F5 Networks Inc. (FFIV) is scheduled to announce its second quarter fiscal 2011 results on April 20, 2011, and we observe both upward and downward movements in analyst estimates.
First Quarter Overview
F5 Networks delivered decent first quarter results, beating the Zacks Consensus Estimate on the bottom line. The quarter’s earnings came in at 68 cents, up 88.9% from the year-ago quarter. However, the reported revenue was in line with the Zacks Consensus Estimate.
F5 Networks reported first quarter revenues of $254.3 million, up 40.6% from the year-ago period, driven by increases in both product and services revenues. The continued enhancement of product suites and growth in new and renewed service maintenance contracts also contributed to the improvement.

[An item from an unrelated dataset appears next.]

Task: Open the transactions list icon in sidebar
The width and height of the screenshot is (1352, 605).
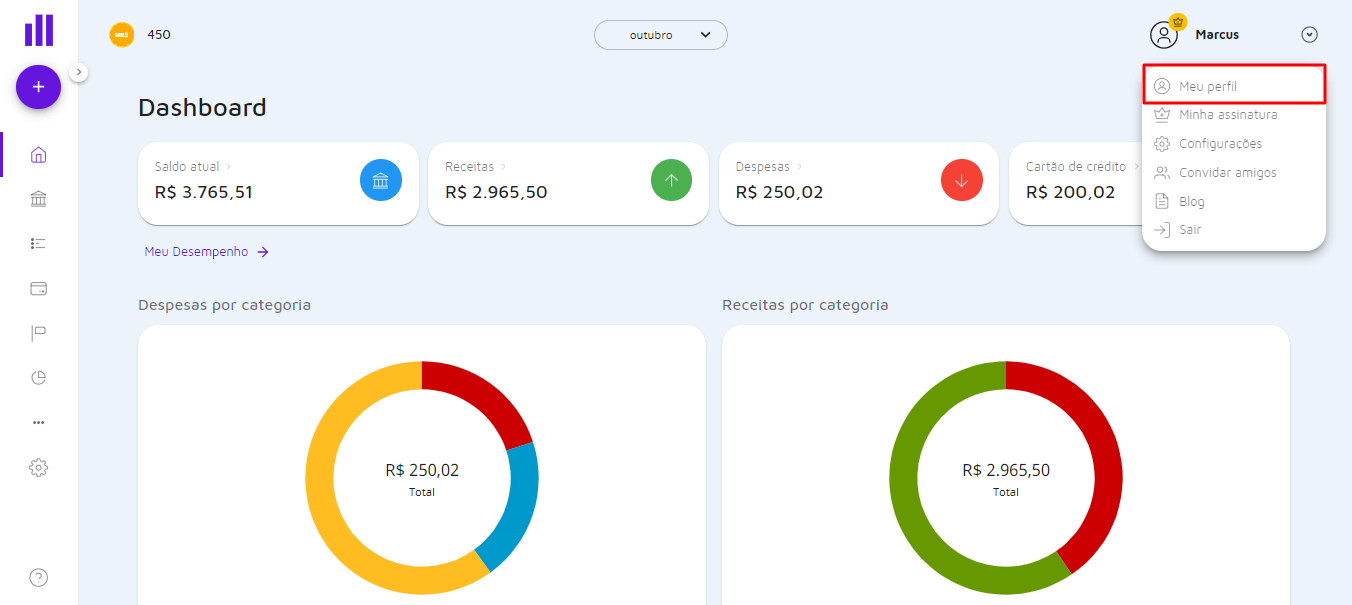Action: point(38,243)
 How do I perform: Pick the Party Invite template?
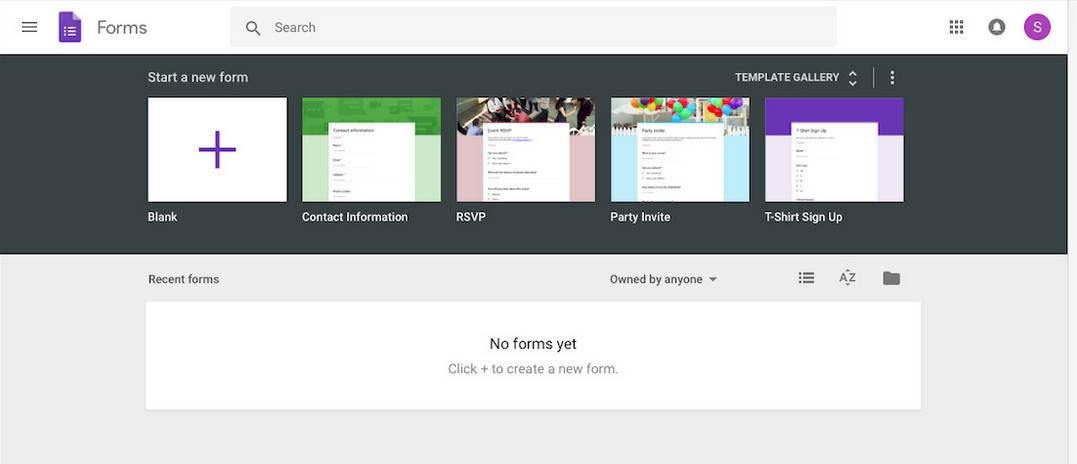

A stable pricing environment and better product mix aided the 226 basis points (bps) gross margin expansion from the year-ago quarter. Operating margin surged 680 bps from the year-earlier period.
Second Quarter Guidance
Guidance was way below the Street’s consensus. F5 Networks expects revenues of $275.0–$280.0 million. On a GAAP basis, earnings per share are expected to be in the range of 65–67 cents. Excluding stock-based compensation expense, management expects non-GAAP earnings per share to range between 84 cents and 86 cents.
Agreement of Analysts
Out of the 23 analysts providing estimates for the second quarter, only 1 made an upward revision, while 5 revised their estimates downward in the last 30 days. Out of the 25 analysts providing estimates for fiscal 2011, only 1 moved upward, while 7 analysts revised their estimates downward in the last 30 days. In the past seven days, only one analyst reduced estimates for both the second quarter and fiscal 2011.
The analysts expect F5 Networks to report a soft second quarter, reflecting weakness in Japan and uncertainty regarding Federal budgets.
Magnitude of Estimate Revisions
The movement of the Zacks Consensus Estimates for the second quarter and fiscal 2011 indicates more negative sentiments of analysts. For the past ninety days, Zacks Consensus Estimates for the quarter and full year dropped a penny and two cents, respectively, to 67 cents and $2.82.
Better execution and focus on enterprise and service providers has placed F5 Networks well in the application delivery controller (ADC) market and helped it take share from Cisco Systems Inc. (CSCO). F5 Networks is also keen on expanding its cloud exposure. The analysts see demand acceleration for F5’s ADCs in telcos in the back half of 2011 and beyond as soon as Victoria and TMOS 11 come into production in the first half.
Currently, F5 Networks has a Zacks Rank of #3 implying a short-term Hold recommendation.